EXERCISE DIRECTIONS:
Say the number of lines in the records below that hold the word "toolbar", and only that number.

(Saved data entries)
################

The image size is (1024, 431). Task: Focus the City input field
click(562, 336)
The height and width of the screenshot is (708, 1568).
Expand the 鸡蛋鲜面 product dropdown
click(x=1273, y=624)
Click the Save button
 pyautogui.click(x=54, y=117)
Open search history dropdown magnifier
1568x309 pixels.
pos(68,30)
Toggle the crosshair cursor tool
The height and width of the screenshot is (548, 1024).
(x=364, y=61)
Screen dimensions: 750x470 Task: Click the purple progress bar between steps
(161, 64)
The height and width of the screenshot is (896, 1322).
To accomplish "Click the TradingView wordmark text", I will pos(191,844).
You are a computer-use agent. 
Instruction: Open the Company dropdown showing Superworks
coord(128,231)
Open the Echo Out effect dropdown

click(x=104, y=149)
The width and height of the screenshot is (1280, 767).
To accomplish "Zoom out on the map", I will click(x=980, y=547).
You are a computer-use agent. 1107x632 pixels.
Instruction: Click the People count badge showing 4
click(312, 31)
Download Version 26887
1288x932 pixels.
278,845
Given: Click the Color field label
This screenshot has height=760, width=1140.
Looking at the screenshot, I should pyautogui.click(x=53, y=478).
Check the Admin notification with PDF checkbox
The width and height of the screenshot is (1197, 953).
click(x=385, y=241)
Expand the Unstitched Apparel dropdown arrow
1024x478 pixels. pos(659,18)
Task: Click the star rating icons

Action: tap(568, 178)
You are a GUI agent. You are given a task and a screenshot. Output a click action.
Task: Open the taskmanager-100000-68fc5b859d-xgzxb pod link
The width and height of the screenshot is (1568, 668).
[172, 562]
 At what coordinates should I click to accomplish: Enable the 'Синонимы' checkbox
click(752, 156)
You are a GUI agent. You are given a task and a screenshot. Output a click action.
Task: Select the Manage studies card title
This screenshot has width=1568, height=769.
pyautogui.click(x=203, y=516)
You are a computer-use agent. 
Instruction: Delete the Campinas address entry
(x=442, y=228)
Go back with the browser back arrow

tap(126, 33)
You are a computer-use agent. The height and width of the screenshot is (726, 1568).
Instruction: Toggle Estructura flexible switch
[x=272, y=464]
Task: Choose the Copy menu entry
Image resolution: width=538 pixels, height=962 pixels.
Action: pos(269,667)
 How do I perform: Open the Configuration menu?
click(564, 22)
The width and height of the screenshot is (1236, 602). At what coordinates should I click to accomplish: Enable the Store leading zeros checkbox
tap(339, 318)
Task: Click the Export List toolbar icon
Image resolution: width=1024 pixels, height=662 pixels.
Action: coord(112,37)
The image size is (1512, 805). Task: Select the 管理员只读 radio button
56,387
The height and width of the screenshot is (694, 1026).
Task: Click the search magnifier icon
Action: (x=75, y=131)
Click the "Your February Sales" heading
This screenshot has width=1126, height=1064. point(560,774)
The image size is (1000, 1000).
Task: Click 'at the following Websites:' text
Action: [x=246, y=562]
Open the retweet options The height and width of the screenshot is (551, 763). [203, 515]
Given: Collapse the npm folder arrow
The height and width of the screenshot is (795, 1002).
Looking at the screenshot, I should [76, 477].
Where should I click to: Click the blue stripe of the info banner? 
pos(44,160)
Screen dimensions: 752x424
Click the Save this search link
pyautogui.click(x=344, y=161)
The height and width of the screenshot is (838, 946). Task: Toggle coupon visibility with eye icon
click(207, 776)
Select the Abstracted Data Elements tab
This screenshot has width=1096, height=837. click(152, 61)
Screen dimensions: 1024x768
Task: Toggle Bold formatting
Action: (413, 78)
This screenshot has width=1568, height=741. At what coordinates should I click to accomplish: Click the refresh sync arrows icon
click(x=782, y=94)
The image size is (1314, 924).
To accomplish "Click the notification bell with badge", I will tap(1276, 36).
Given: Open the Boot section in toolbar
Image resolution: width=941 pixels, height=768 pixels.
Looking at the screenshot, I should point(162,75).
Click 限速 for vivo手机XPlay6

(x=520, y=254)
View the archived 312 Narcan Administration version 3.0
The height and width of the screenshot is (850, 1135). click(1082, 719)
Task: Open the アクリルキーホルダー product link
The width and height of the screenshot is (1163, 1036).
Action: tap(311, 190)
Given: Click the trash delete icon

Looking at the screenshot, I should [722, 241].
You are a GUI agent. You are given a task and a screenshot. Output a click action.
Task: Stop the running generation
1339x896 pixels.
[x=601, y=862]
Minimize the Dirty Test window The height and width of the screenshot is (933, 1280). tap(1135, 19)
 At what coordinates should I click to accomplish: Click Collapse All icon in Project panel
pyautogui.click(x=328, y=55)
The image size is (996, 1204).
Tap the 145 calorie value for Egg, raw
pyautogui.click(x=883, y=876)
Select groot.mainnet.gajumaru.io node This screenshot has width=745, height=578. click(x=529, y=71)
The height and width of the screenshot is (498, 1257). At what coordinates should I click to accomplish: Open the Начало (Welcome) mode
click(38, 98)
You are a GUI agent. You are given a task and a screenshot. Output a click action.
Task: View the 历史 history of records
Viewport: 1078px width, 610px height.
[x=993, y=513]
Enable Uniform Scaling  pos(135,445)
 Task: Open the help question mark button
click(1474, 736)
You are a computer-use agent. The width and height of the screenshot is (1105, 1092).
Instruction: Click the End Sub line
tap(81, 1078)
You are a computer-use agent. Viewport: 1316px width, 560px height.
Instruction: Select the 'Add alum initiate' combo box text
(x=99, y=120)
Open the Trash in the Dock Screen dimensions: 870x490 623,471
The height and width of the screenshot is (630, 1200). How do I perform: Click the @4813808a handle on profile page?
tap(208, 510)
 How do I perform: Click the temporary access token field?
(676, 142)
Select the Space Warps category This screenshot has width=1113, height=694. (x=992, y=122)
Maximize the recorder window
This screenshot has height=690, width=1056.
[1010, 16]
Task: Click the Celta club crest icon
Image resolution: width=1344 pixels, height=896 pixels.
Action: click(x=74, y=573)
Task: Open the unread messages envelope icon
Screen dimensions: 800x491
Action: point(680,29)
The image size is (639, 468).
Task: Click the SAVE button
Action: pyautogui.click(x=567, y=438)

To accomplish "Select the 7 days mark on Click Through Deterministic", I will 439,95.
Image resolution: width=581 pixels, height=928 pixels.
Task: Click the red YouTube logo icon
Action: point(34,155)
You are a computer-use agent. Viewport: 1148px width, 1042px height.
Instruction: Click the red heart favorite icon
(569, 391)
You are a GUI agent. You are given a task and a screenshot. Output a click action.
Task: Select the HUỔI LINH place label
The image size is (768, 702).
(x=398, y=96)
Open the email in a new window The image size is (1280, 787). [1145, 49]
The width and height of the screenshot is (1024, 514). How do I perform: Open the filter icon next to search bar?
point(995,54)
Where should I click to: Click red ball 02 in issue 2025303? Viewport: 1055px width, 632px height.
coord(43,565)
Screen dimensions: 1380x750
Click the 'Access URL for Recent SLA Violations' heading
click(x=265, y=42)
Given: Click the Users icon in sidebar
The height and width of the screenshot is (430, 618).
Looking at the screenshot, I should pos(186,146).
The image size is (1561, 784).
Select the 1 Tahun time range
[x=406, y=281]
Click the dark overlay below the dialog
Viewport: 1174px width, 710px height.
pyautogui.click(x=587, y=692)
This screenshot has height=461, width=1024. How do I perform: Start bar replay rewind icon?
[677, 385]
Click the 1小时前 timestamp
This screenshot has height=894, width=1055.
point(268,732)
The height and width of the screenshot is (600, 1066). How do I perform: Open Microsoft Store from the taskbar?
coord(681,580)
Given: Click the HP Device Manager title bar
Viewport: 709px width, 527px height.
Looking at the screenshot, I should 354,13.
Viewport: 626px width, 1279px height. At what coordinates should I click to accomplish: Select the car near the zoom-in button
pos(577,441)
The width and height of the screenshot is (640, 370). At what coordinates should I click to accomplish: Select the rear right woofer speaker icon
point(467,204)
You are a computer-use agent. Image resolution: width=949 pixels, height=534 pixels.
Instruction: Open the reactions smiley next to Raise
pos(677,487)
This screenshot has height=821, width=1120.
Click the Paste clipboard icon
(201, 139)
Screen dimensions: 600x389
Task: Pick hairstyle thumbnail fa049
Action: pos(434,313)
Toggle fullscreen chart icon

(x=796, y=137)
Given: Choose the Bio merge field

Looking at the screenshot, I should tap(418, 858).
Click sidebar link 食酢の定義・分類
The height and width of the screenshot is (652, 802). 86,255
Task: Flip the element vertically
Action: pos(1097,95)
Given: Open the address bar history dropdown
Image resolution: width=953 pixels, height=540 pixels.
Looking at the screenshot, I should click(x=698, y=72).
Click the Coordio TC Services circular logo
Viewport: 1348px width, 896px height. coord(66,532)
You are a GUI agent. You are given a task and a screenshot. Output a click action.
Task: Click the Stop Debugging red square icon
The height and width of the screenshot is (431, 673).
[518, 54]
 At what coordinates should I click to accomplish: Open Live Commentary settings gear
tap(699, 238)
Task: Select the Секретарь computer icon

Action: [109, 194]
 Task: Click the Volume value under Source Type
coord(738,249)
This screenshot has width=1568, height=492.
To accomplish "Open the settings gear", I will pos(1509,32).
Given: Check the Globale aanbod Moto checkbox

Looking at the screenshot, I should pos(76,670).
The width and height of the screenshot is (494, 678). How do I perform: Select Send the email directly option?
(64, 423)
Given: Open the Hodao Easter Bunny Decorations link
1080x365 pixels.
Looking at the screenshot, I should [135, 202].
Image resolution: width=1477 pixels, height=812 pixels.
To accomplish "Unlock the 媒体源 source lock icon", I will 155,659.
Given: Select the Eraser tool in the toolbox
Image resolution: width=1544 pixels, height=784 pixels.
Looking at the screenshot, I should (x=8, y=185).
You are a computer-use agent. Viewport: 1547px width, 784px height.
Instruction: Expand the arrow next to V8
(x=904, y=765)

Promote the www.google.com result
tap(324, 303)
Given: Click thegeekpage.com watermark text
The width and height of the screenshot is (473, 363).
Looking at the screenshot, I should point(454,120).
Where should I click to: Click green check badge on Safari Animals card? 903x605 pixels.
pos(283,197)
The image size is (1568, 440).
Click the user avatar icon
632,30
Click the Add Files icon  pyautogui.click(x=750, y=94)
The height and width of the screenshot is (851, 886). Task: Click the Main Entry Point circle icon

################

YOUR RESPONSE:
2